Complaining about how tired you are, how buried you are — that’s the act. In some places, it’s how you get ahead. It’s become acceptable to let the stakeholders know how hard you grind. While you’re at it, type up a list of everything you do and hand it to your manager. If he’s half as sharp as he thinks, he’ll notice 98% of what you wrote is literally your job.
And if you’re not that? If you’re the exception — the one who shows up every day no matter what, focused on the task, the team, moving the thing forward. No acts. No political games. Get ready. Most people will decide you’ve got it easy, or you don’t do enough. Because as far as optics go, you make it all look easy.
So what’s the solution?
There’s no solution to how they see you. That’s just the way it is. You live with it. For a lot of people, you’ll make it look easy, and that’s the end of it. They’ll never understand. They’ll think you’re lazy, or you haven’t got much on, or you don’t work hard enough. Especially if you’re the one who has it dialed in — the silent, quiet professional. That’s just how it goes for you.

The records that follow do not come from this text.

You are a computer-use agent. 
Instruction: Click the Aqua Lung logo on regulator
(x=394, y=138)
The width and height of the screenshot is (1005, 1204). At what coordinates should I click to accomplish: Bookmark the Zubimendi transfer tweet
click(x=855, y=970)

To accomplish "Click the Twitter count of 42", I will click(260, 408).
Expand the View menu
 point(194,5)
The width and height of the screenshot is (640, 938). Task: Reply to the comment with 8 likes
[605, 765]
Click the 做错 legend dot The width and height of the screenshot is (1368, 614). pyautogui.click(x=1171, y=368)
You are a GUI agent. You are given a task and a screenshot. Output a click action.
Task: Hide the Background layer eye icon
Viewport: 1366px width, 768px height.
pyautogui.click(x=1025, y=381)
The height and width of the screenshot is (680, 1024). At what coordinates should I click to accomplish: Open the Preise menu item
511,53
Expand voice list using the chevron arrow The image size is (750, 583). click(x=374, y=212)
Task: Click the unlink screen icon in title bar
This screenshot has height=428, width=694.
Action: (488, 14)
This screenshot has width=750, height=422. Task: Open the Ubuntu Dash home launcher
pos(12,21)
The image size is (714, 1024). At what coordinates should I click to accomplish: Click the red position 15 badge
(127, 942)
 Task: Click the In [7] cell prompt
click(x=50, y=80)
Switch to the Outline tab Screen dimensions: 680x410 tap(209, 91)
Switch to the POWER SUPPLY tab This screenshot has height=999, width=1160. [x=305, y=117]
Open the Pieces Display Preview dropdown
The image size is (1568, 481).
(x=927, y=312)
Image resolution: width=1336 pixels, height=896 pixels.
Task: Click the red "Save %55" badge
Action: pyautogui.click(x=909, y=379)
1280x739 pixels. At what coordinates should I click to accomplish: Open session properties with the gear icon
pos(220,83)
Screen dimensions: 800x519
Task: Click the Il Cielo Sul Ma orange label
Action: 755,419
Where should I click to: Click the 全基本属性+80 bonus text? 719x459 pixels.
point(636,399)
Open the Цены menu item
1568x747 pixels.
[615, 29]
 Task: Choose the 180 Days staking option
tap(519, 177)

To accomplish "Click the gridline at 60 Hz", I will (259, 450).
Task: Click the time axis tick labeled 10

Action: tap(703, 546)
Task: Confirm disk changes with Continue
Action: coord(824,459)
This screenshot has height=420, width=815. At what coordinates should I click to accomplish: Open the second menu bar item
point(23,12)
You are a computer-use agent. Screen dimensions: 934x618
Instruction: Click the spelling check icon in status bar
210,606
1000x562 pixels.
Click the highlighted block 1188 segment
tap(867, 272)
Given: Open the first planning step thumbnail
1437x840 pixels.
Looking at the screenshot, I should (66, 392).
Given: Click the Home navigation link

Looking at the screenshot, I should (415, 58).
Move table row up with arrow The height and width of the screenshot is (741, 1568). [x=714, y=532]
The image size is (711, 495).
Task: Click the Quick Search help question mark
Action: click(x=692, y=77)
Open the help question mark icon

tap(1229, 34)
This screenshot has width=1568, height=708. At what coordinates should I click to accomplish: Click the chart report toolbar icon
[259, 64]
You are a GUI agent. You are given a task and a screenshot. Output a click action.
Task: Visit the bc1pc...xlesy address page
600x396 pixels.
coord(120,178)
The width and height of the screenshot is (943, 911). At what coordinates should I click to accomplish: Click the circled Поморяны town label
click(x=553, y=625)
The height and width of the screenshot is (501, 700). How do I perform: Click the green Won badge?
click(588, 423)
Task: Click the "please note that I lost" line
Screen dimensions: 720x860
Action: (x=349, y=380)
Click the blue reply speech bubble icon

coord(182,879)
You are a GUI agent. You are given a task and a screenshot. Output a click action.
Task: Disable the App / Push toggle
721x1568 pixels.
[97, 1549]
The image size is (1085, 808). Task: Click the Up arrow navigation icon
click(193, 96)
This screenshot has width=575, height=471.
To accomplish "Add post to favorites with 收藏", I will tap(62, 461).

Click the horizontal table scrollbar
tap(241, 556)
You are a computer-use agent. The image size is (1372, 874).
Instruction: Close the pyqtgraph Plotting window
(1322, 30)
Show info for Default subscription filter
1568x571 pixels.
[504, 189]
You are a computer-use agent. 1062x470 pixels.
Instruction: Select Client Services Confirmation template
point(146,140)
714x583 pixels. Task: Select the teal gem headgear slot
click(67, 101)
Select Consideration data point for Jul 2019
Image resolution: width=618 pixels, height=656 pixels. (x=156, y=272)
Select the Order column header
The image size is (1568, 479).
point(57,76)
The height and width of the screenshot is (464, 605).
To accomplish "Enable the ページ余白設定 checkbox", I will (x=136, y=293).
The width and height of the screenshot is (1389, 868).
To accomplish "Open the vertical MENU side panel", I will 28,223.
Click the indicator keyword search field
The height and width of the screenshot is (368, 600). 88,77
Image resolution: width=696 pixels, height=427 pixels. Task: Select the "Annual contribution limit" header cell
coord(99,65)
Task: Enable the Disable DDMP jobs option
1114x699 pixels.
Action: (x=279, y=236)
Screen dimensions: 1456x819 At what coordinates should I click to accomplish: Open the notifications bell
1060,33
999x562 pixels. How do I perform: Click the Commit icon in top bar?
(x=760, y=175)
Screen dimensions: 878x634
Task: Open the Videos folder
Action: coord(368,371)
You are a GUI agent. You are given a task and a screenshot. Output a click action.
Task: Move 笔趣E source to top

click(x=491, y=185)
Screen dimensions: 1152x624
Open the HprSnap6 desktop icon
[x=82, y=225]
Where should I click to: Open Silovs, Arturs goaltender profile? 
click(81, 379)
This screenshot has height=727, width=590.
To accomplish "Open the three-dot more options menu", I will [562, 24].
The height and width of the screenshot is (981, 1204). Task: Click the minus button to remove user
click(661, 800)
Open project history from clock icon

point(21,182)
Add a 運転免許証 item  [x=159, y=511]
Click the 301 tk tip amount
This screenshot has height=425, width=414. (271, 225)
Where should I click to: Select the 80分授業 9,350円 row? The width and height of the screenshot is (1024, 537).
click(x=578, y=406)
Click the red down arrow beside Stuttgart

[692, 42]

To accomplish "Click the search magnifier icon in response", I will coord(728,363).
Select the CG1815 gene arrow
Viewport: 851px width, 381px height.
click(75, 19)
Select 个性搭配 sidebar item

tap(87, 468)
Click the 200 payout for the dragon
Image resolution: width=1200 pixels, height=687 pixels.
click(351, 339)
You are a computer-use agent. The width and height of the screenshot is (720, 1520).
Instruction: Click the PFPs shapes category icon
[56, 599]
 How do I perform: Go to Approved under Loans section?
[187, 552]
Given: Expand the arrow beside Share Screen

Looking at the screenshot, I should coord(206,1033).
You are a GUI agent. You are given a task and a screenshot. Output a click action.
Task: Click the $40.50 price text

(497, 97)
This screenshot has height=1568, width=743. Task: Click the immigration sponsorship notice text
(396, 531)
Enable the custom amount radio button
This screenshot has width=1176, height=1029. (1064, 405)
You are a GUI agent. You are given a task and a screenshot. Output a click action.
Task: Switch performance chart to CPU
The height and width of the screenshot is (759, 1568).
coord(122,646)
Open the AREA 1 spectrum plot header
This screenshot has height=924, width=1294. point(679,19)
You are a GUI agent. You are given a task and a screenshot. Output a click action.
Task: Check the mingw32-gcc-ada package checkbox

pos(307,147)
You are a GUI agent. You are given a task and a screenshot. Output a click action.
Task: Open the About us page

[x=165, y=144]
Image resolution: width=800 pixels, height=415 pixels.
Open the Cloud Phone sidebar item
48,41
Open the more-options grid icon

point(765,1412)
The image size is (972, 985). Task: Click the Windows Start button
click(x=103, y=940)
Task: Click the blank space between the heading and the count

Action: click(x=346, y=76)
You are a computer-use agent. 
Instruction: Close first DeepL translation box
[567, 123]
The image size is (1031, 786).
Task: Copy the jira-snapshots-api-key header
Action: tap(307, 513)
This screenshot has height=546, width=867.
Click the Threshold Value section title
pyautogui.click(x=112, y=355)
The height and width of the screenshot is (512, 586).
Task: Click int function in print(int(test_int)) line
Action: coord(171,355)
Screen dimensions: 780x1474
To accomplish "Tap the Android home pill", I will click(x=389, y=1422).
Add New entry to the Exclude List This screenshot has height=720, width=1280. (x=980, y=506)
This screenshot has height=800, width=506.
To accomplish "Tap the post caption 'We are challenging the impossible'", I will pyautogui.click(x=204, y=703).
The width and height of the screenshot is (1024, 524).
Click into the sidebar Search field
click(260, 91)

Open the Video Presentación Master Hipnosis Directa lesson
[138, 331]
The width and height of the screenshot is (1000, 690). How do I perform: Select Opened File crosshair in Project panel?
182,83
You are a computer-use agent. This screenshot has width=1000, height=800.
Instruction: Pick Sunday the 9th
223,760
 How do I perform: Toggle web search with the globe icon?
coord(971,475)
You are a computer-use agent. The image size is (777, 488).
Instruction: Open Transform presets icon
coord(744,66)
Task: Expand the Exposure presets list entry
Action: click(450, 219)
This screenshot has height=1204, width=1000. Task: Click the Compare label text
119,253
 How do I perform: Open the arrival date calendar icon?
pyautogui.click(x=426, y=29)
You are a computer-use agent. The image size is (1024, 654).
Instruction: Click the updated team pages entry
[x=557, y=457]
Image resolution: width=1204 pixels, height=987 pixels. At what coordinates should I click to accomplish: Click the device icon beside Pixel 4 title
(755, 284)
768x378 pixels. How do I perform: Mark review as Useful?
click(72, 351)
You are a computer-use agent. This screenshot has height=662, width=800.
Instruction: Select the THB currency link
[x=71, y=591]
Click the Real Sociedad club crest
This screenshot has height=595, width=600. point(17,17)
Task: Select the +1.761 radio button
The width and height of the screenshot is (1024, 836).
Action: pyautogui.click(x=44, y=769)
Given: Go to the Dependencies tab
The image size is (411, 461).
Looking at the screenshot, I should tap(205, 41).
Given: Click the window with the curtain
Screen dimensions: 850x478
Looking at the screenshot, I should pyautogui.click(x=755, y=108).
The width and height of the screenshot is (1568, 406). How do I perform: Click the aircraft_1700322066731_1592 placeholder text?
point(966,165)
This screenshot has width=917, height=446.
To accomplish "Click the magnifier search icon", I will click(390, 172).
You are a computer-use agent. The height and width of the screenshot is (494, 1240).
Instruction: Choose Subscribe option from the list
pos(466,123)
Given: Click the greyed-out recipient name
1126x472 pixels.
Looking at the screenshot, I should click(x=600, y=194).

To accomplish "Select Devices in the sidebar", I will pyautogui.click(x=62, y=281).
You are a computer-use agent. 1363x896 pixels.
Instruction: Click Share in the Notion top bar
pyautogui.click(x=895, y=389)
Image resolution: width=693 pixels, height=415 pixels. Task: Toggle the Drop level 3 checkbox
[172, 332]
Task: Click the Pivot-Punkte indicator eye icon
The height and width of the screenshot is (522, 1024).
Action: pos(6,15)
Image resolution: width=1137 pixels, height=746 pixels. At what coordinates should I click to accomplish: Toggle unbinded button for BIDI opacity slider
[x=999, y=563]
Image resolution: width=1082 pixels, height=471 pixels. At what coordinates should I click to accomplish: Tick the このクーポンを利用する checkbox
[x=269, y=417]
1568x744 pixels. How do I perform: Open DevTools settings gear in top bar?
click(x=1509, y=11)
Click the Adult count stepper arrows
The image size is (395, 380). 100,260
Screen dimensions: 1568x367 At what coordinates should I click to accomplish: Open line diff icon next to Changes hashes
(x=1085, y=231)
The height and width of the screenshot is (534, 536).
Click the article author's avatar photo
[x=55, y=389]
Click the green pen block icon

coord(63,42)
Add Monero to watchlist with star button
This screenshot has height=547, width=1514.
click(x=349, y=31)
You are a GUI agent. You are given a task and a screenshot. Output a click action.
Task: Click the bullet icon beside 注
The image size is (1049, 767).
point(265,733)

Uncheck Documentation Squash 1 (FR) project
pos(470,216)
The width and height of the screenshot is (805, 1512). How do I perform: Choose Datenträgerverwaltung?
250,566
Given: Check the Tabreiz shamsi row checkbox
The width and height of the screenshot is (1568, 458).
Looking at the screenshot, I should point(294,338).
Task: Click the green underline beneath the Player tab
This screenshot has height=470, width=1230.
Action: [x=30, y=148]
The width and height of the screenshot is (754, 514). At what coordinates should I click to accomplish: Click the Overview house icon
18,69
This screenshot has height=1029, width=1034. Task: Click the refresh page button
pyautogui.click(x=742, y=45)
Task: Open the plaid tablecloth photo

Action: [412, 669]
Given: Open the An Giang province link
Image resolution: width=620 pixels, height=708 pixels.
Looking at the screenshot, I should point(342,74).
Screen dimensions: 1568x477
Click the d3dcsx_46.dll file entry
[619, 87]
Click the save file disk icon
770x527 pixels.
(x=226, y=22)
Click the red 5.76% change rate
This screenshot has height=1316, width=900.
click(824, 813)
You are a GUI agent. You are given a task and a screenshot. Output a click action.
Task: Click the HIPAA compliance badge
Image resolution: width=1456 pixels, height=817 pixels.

The only real answer is the resilience you build. And once in a while, you speak up. You ask for the thing. You set the boundary.
Mine are clear. When I’m with my kids, nobody gets me — not unless a text says it’s an emergency. I don’t pick up until I’m done. Then I call back. And most of the time the call could’ve waited for the next day, an email, anything at all. Most business calls aren’t emergencies. When they are, your phone lights up — the texts flood in, you’ll know.
Boundaries and discipline are the answer. But to the outside world, you’ll always make it look easy.